Your task: Write out every single entry exactly.

[[ Material to process, beginning ]]

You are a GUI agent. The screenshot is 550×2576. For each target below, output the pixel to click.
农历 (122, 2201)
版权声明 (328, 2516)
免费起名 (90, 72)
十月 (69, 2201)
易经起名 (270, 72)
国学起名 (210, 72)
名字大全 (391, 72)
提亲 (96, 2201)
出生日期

[[ Material to process, end ]]

Task response:
You are a GUI agent. The screenshot is 550×2576. For each target below, output the pixel to click.
农历 (122, 2201)
版权声明 (328, 2516)
免费起名 (90, 72)
十月 (69, 2201)
易经起名 (270, 72)
国学起名 (210, 72)
名字大全 (391, 72)
提亲 (96, 2201)
出生日期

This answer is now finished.